__Stored data__
● ● ●

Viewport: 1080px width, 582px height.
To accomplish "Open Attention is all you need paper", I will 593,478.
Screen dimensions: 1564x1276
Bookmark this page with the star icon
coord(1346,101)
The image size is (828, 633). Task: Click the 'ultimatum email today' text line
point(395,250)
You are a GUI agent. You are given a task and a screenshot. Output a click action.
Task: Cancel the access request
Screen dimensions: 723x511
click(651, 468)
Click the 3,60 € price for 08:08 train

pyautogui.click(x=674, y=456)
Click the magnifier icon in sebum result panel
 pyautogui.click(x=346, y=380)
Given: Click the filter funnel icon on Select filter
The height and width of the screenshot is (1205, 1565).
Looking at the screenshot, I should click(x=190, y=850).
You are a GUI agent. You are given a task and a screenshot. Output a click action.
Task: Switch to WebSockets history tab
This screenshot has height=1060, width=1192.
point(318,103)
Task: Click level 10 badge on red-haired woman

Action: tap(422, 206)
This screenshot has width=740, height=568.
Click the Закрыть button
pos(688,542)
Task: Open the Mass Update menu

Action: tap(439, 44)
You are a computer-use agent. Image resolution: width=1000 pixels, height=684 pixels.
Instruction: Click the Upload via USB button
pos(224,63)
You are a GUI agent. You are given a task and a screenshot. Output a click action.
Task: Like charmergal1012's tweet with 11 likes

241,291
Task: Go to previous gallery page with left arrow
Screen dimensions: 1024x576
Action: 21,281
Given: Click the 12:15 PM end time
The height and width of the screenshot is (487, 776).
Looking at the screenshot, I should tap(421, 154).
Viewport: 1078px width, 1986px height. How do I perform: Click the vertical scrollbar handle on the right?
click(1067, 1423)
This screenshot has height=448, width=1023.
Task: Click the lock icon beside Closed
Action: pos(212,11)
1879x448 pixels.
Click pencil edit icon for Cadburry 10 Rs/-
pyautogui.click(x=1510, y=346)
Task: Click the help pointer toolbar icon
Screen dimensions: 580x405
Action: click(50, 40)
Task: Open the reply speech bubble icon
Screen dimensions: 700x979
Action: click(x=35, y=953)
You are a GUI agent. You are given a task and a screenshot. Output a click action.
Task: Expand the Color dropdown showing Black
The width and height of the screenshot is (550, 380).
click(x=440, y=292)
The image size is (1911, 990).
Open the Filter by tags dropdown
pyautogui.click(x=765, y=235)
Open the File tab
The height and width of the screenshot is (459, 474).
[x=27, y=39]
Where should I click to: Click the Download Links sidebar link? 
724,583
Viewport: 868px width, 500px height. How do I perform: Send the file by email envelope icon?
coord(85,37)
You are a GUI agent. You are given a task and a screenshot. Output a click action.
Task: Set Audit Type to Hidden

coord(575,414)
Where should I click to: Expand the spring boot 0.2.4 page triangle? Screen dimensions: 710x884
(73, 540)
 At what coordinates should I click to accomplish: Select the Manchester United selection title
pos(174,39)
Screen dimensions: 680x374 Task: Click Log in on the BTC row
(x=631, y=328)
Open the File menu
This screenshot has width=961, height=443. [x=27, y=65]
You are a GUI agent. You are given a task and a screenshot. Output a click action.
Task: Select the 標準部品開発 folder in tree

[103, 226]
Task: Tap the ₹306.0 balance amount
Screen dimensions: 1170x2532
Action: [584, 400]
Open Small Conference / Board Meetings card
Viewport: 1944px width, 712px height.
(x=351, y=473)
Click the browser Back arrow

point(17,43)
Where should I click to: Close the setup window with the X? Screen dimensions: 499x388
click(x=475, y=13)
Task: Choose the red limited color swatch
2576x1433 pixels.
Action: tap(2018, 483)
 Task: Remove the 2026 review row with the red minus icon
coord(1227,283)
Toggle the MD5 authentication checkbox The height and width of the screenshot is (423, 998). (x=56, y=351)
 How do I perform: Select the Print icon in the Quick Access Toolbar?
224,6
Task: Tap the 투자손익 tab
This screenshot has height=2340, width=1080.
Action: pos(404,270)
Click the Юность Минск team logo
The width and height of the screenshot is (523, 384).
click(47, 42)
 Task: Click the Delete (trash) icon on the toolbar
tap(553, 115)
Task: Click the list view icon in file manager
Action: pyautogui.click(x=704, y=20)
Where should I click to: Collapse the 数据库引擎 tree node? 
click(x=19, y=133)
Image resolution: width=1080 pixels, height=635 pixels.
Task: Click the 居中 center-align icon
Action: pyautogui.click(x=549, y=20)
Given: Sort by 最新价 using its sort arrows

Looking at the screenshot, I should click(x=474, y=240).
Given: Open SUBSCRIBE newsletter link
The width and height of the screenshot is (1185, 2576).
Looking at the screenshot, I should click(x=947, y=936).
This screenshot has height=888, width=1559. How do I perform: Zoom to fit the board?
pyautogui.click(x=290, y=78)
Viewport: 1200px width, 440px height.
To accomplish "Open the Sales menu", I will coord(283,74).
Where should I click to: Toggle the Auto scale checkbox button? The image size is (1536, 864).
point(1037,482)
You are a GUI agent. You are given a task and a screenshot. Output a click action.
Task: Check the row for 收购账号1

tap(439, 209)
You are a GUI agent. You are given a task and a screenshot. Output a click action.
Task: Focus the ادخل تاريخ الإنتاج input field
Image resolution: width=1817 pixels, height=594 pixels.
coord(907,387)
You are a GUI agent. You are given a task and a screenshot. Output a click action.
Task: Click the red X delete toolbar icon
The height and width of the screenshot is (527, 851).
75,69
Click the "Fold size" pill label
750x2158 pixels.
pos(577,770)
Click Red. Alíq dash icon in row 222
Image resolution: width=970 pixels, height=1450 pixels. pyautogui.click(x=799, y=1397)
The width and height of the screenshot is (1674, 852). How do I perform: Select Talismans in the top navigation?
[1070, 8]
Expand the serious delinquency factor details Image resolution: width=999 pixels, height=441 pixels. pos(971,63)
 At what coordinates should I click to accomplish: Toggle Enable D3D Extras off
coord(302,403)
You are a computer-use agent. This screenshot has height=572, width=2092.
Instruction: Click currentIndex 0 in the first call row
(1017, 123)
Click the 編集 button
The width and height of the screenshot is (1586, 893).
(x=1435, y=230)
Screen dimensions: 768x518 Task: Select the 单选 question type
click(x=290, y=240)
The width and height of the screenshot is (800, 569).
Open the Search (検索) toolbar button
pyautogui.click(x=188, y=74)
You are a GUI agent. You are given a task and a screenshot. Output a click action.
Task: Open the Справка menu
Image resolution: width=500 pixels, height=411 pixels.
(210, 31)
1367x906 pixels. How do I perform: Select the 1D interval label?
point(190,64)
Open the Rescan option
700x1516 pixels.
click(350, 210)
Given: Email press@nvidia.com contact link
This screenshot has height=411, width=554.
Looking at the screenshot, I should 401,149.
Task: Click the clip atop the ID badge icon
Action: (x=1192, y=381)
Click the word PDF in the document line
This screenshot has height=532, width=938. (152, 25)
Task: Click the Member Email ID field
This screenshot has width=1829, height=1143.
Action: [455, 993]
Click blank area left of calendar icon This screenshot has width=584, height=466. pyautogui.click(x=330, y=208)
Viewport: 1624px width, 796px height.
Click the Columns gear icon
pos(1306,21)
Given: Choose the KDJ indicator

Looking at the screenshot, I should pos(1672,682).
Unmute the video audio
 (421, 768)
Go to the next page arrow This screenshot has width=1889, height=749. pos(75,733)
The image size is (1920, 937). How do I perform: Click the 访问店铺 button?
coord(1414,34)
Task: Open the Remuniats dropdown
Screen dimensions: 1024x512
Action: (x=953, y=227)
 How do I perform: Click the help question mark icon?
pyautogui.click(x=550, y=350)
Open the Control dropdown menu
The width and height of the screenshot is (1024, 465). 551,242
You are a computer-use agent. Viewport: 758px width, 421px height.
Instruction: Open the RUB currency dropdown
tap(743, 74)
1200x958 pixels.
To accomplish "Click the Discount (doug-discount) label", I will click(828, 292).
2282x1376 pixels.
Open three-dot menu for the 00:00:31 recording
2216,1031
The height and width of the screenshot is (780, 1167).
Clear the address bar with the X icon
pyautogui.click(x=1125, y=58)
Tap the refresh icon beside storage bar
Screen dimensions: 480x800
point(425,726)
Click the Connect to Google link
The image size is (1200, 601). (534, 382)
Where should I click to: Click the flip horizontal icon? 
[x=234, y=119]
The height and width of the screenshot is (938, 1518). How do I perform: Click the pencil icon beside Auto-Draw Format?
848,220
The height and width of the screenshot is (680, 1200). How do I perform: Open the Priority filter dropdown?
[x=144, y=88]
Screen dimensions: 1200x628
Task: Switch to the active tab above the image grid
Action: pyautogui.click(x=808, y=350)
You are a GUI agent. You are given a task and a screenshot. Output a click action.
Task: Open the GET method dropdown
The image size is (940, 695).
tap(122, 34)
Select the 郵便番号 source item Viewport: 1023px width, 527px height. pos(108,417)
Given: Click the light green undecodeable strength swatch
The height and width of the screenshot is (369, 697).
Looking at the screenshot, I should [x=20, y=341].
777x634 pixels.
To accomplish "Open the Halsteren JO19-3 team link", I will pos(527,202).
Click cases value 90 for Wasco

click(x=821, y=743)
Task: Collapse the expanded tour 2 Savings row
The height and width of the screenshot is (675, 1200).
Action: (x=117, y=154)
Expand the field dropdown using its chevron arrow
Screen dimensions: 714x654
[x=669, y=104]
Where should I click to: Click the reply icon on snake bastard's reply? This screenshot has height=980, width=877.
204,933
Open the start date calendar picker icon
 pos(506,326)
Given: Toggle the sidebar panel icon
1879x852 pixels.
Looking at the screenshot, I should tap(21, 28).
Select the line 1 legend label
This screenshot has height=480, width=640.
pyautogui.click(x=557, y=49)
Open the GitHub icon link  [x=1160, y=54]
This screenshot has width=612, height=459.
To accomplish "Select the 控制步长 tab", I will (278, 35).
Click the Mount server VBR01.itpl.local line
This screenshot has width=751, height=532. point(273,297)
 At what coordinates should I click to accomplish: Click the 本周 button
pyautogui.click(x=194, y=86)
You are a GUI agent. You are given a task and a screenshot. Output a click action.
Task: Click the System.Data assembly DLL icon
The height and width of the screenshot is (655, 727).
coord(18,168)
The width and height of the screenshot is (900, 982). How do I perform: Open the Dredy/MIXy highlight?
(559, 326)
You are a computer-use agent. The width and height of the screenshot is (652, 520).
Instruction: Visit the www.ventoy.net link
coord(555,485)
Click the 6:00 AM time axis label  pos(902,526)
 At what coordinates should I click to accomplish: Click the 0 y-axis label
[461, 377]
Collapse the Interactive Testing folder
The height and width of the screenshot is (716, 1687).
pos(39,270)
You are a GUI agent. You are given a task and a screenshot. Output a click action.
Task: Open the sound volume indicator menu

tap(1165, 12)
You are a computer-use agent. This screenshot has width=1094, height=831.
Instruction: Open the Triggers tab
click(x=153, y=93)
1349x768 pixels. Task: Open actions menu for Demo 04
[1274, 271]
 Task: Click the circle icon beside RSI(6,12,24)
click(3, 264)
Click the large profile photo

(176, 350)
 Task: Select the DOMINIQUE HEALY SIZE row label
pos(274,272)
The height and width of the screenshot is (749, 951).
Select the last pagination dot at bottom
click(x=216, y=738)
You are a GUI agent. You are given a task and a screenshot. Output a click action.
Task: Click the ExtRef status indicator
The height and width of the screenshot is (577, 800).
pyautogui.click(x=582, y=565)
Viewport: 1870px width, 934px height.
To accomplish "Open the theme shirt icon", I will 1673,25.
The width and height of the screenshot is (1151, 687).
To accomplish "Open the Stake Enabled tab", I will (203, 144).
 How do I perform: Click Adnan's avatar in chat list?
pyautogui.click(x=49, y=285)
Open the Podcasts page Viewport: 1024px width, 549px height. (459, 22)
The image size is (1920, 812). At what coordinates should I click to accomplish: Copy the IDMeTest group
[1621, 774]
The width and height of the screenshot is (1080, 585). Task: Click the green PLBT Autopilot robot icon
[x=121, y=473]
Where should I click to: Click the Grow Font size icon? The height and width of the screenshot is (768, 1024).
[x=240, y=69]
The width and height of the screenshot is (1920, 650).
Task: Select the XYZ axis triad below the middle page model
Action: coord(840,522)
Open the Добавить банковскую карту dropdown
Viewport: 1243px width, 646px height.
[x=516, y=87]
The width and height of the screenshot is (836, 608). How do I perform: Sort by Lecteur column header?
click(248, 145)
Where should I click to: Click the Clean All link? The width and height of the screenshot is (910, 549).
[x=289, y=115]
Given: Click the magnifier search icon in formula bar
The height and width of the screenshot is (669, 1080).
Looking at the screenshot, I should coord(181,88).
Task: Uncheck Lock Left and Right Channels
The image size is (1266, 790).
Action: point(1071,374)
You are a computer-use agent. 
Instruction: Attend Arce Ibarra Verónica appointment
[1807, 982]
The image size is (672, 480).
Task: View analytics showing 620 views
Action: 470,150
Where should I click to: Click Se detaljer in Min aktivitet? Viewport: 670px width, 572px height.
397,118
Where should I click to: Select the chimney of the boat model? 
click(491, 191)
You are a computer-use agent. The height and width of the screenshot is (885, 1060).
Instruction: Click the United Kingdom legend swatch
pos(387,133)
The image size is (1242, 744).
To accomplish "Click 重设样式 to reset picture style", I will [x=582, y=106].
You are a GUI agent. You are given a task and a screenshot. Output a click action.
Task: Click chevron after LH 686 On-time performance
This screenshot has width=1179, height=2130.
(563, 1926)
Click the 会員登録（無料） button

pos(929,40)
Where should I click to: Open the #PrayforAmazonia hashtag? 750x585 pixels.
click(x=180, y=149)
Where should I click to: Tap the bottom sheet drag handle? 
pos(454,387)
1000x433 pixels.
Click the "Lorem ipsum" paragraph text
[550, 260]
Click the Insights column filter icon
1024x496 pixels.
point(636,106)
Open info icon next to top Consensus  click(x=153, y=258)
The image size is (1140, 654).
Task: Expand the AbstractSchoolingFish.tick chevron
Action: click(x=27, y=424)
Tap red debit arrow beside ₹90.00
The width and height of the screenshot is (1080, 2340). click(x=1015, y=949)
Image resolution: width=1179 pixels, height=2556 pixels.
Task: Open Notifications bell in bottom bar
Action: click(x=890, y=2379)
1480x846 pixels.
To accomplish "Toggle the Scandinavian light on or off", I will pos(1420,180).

● ● ●

__Action item__
What is the number of lines in the records that contain "field"? State that number alone.

__Answer area__
3